--- Data records ---
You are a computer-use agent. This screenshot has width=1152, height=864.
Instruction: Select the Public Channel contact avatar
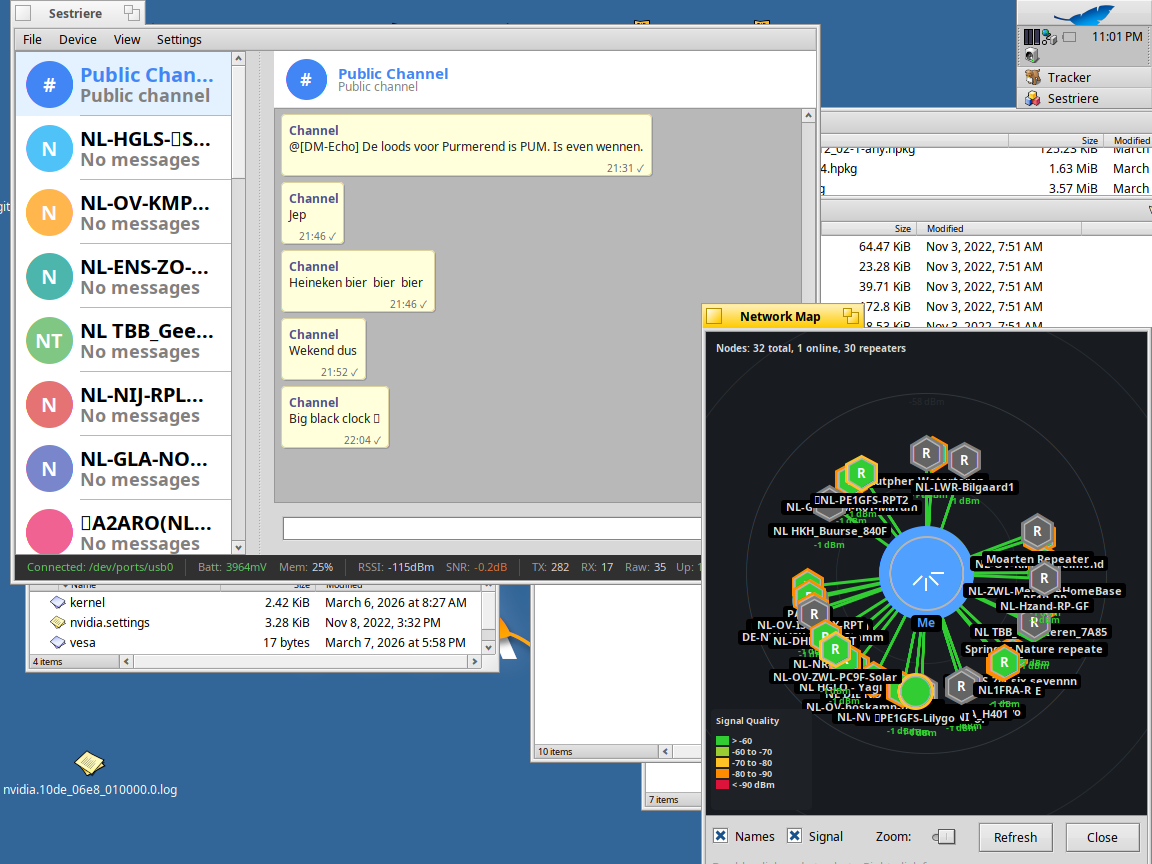[49, 84]
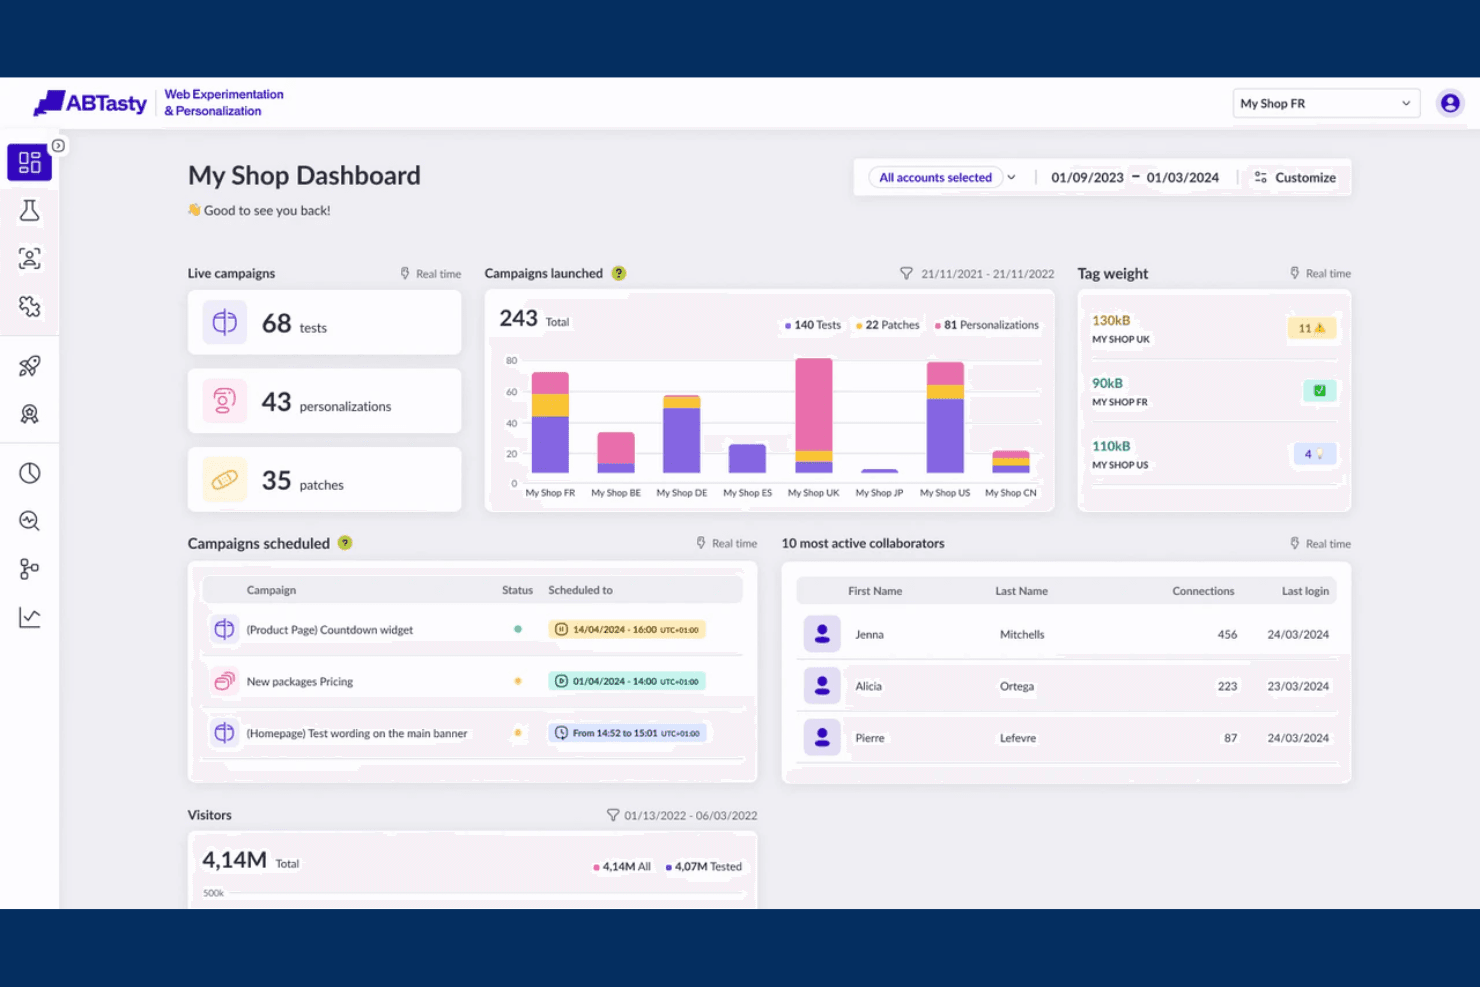Screen dimensions: 1480x987
Task: Toggle the 140 Tests legend item
Action: click(813, 325)
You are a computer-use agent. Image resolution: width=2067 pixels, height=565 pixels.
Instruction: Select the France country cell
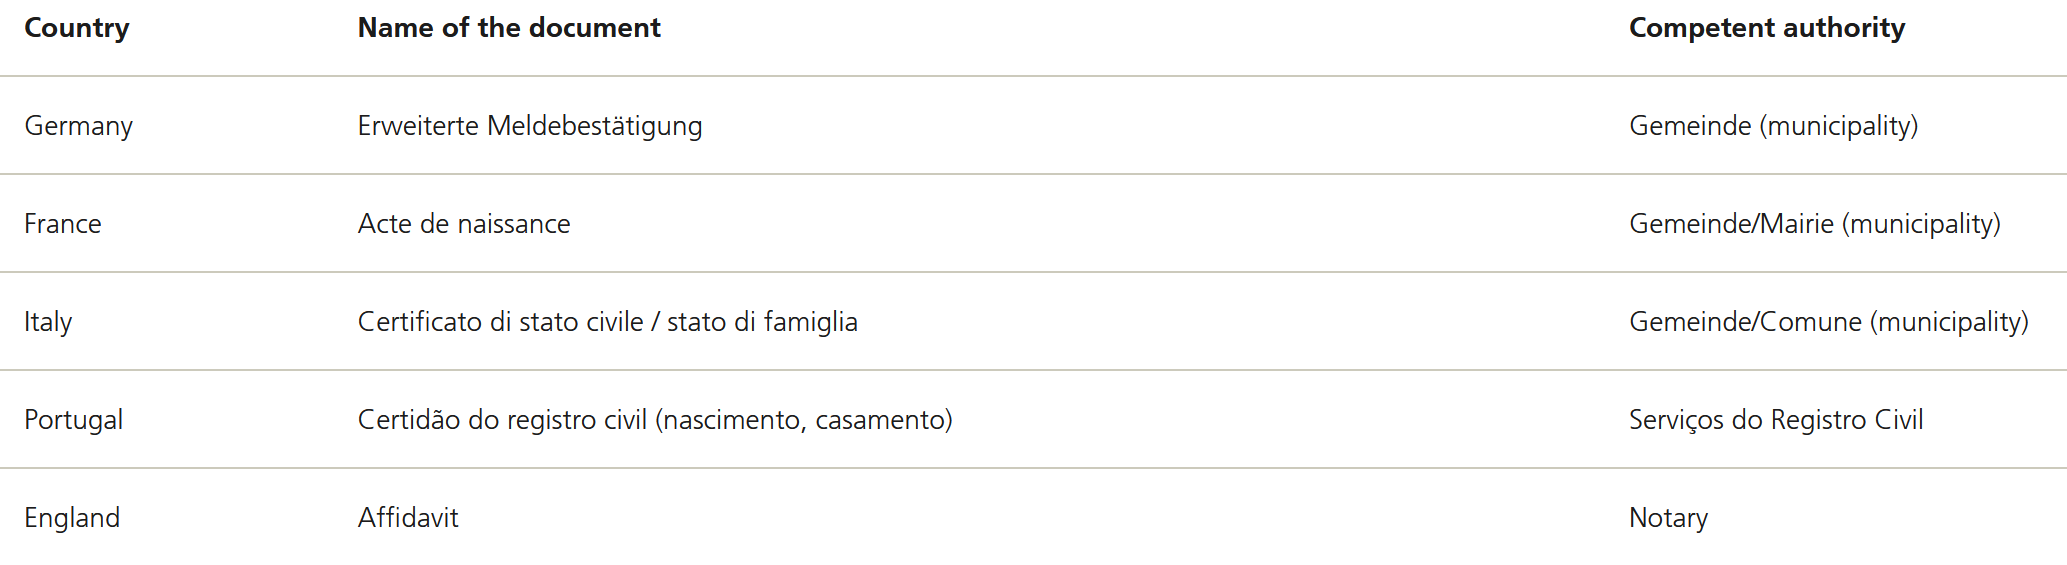[63, 224]
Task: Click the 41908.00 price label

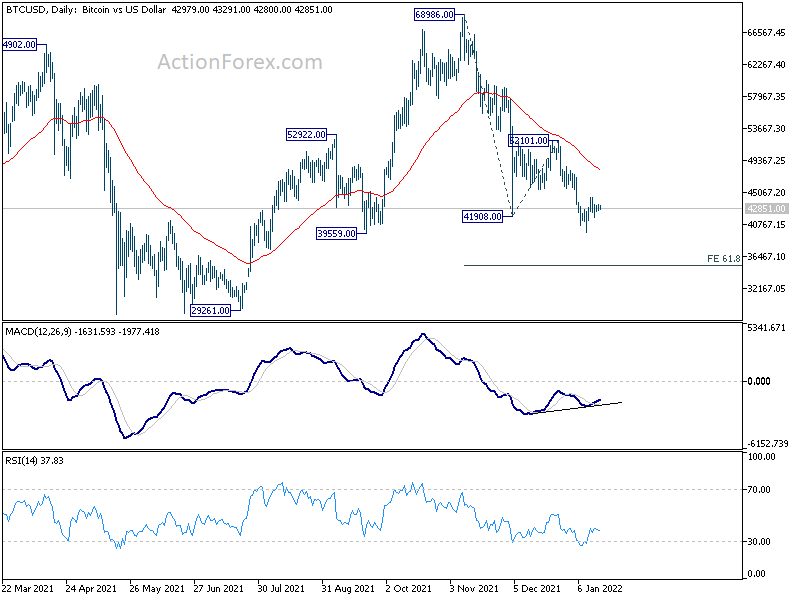Action: 482,217
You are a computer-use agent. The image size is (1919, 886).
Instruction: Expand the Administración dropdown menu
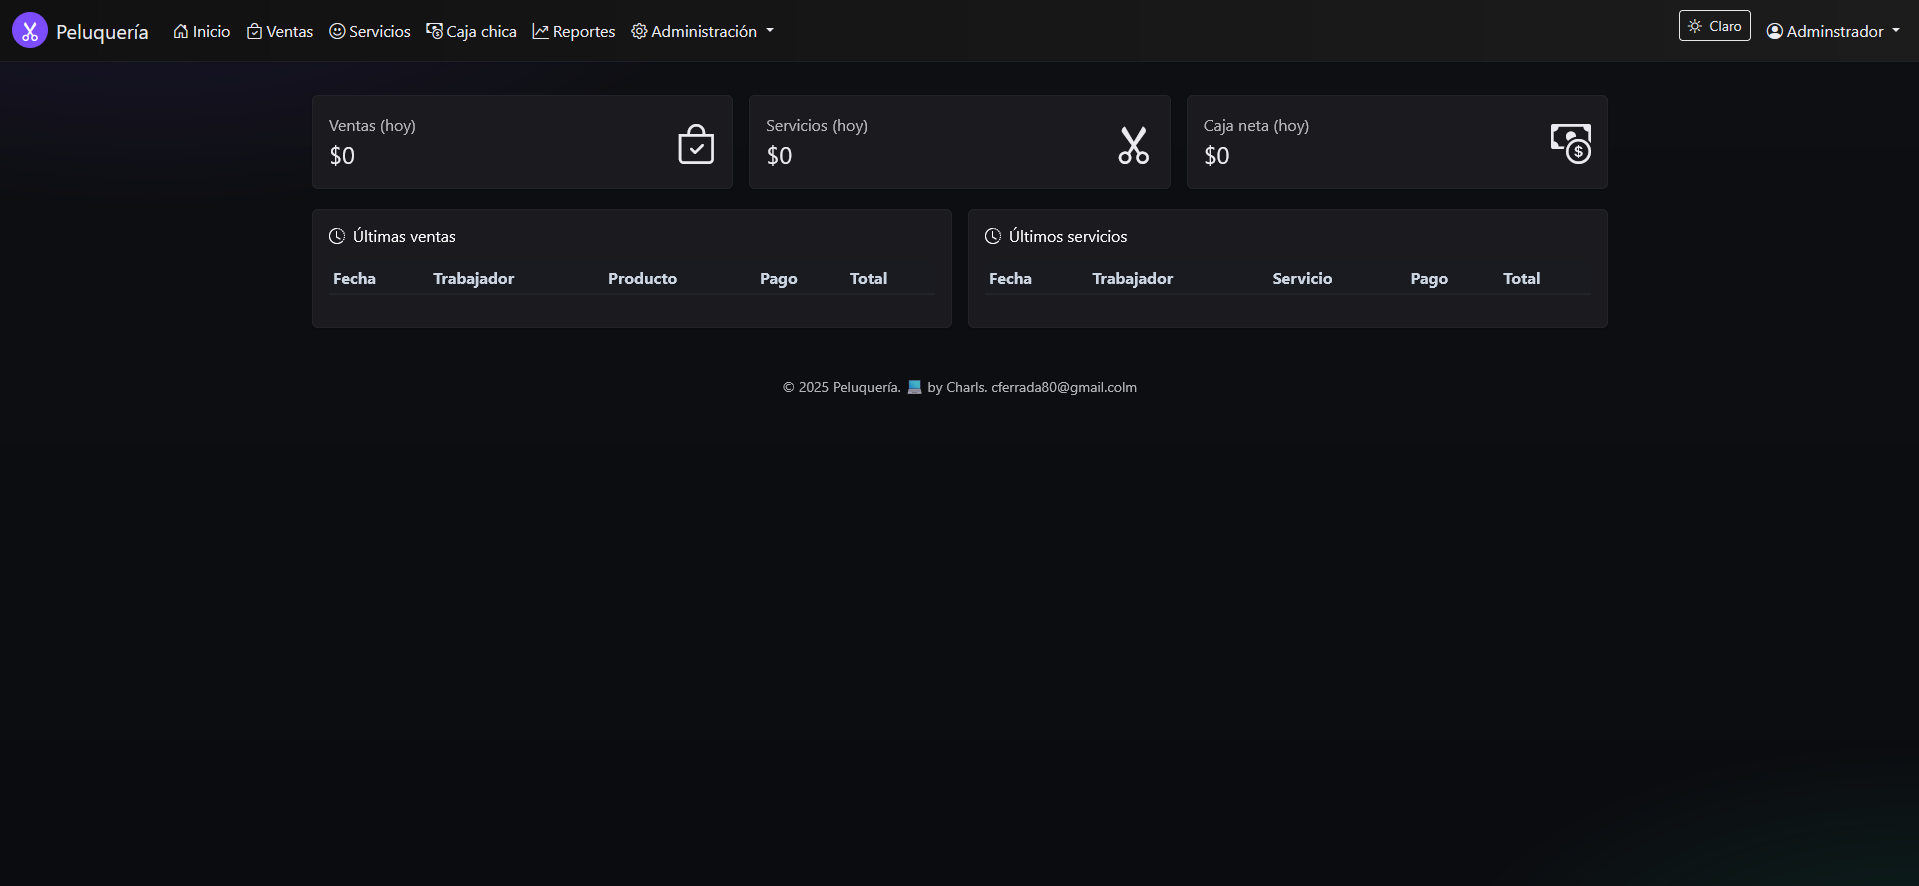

--- Task details ---
Beginning with the line that contains "You are a computer-use agent. Image", print exactly every line through the end of the records, both included. Omit the pictures.

--- Task output ---
You are a computer-use agent. Image resolution: width=2067 pixels, height=565 pixels.
Instruction: Select the France country cell
[63, 224]
Task: Click the 41908.00 price label

Action: 482,217
You are a computer-use agent. The image size is (1919, 886).
Instruction: Expand the Administración dropdown menu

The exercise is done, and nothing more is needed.